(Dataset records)
BEGIN

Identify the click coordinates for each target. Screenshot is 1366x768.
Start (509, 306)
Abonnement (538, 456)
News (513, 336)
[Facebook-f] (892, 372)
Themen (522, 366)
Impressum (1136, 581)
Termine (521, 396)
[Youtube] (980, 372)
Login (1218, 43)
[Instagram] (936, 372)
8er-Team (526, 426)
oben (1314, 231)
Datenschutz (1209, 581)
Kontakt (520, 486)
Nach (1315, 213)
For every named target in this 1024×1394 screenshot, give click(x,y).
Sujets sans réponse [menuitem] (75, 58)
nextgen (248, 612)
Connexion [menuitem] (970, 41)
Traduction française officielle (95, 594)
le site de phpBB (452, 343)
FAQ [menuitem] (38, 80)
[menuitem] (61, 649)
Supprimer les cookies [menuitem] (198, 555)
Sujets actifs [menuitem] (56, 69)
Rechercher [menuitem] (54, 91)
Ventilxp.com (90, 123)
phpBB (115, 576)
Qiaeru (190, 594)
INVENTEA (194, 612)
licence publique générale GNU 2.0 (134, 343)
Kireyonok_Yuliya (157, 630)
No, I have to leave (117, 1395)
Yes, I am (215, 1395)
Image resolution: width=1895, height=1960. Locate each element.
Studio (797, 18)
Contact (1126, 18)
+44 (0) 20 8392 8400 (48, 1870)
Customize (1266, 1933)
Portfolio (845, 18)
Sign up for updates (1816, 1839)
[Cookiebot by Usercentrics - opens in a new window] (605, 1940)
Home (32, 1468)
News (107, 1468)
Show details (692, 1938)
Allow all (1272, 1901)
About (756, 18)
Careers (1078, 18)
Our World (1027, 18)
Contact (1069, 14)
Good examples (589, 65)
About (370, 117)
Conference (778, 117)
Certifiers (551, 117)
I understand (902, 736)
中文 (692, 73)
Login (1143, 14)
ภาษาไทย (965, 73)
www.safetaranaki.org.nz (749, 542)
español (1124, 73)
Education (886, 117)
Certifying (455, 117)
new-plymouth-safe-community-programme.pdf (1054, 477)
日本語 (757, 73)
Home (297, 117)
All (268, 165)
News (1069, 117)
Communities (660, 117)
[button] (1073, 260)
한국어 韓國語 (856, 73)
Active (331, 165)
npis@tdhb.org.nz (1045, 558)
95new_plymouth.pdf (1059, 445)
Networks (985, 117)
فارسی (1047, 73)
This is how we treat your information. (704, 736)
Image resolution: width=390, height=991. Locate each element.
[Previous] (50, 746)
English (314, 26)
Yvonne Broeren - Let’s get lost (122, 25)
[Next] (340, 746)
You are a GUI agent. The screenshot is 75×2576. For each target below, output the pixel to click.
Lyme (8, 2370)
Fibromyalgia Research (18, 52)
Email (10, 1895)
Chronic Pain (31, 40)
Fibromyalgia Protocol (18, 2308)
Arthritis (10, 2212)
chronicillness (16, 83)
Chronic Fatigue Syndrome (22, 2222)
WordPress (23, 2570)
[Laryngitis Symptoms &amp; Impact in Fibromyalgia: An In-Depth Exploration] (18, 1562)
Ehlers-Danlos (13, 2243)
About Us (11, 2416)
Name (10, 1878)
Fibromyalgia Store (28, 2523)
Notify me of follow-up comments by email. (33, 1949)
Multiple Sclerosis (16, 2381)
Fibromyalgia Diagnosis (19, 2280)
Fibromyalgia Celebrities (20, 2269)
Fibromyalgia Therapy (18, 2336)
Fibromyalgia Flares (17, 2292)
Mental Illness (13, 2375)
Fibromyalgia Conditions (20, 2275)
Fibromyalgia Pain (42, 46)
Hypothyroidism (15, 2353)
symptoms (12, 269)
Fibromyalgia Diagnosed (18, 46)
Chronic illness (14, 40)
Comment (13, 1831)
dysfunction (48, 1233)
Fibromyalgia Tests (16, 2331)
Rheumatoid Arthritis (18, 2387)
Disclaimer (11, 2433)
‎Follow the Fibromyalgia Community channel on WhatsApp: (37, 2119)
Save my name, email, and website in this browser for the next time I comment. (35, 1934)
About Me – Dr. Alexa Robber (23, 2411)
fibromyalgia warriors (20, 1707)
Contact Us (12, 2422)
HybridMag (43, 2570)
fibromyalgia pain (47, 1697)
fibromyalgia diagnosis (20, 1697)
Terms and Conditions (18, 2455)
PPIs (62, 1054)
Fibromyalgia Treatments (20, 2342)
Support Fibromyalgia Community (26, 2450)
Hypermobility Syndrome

END

§ **TASK DIRECTIONS**:
Give back, unchanged, the line that holds "Support Fibromyalgia Community (26, 2450)" along with all lines after it through the last line above.

§ **ANSWER FOR THIS EXERCISE**:
Support Fibromyalgia Community (26, 2450)
Hypermobility Syndrome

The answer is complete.